Sur une liste noire depuis 10 ans

AFP

Chérif et Saïd Kouachi, orphelins, ont grandi dans un centre éducatif du centre de la France, à Treignac. Patrick Fournier, l’un des responsables de l’établissement, les décrit comme «parfaitement intégrés et n’ayant jamais posé de problème de comportement durant leur séjour.»

Saïd, l’aîné des Kouachi, 34 ans, vivait dans un quartier populaire de Reims avec son épouse, entièrement voilée, et leur enfant en bas âge. Plus discret que son jeune frère, Saïd figure, comme Chérif, depuis plusieurs années sur la liste noire américaine du terrorisme.

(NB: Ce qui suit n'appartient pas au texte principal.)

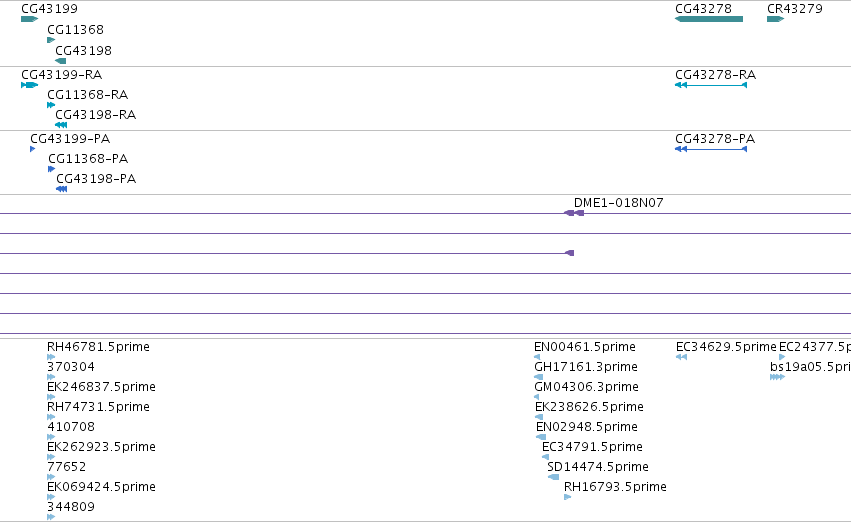The height and width of the screenshot is (522, 851).
Task: Open the CG11368 gene label
Action: click(x=75, y=30)
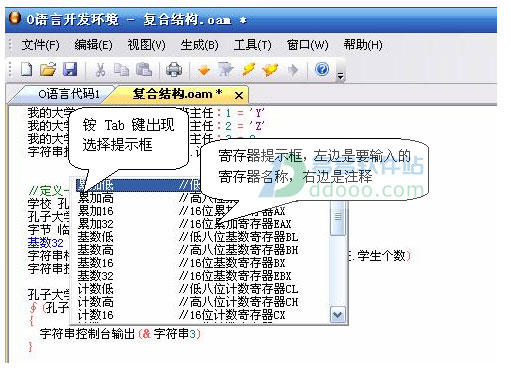Click the Copy icon in the toolbar

(x=121, y=70)

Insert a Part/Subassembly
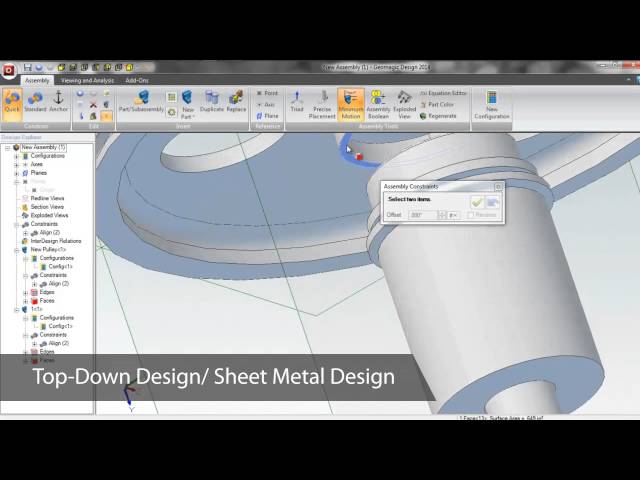(141, 103)
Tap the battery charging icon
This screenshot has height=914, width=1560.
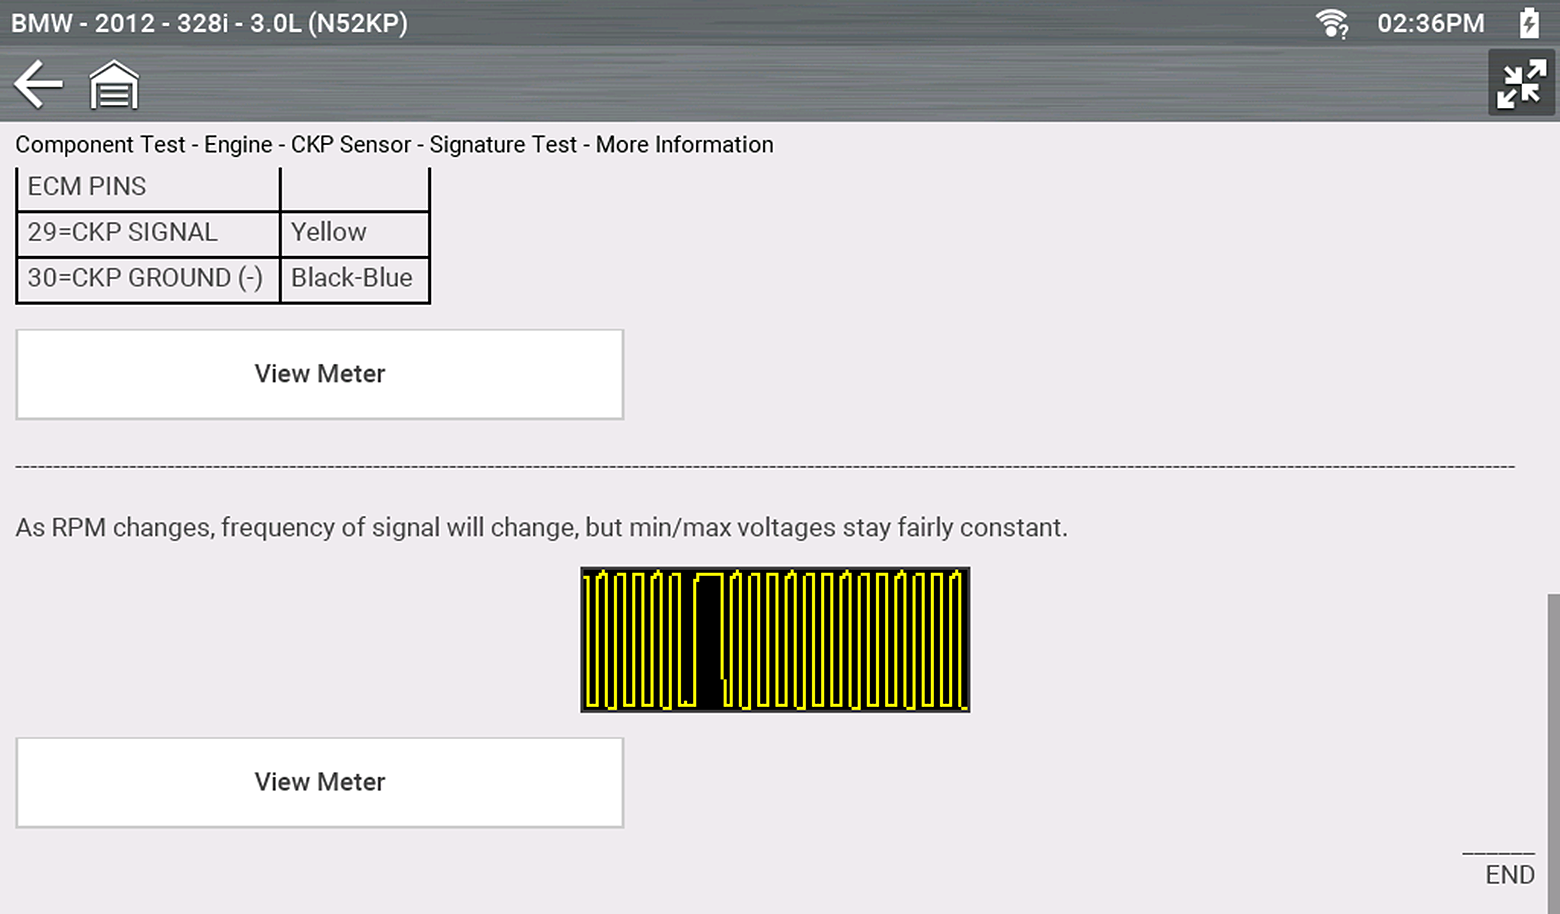[1529, 23]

La trace de Saïd Kouachi se perd entre 2010 et 2012, mais des responsables de sécurité yéménites pensent qu’il a séjourné et appris le maniement des armes pendant cette période dans le sud et le sud-est du Yémen où al-Qaida est bien implanté.

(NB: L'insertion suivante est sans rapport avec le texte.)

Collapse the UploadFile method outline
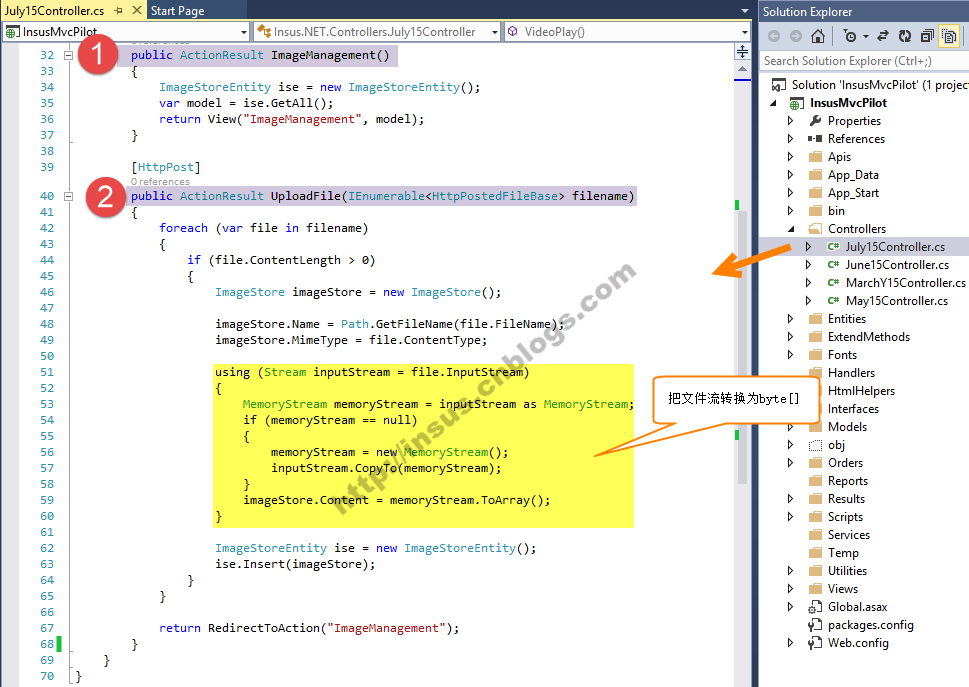 [68, 197]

Le cadet, Chérif Kouachi, 32 ans, était un jeune Parisien fan de rap, avant de basculer dans l’islam radical. Au début des années 2000, il commence à suivre les cours coraniques d’un jeune «émir», Farid Benyettou, dans des domiciles privés ou dans une mosquée du quartier populaire parisien de Stalingrad. Une rencontre apparemment fondatrice car Chérif a alors le sentiment de «ne pas être un bon musulman», fumant à l’occasion du cannabis.

Lors de l’année et demie qu’il passe en prison, de janvier 2005 à octobre 2006, à la maison d’arrêt de Fleury-Mérogis (Essonne), Chérif Kouachi fait la connaissance de celui qui deviendra son mentor: Djamel Beghal, une figure de l’islam radical français.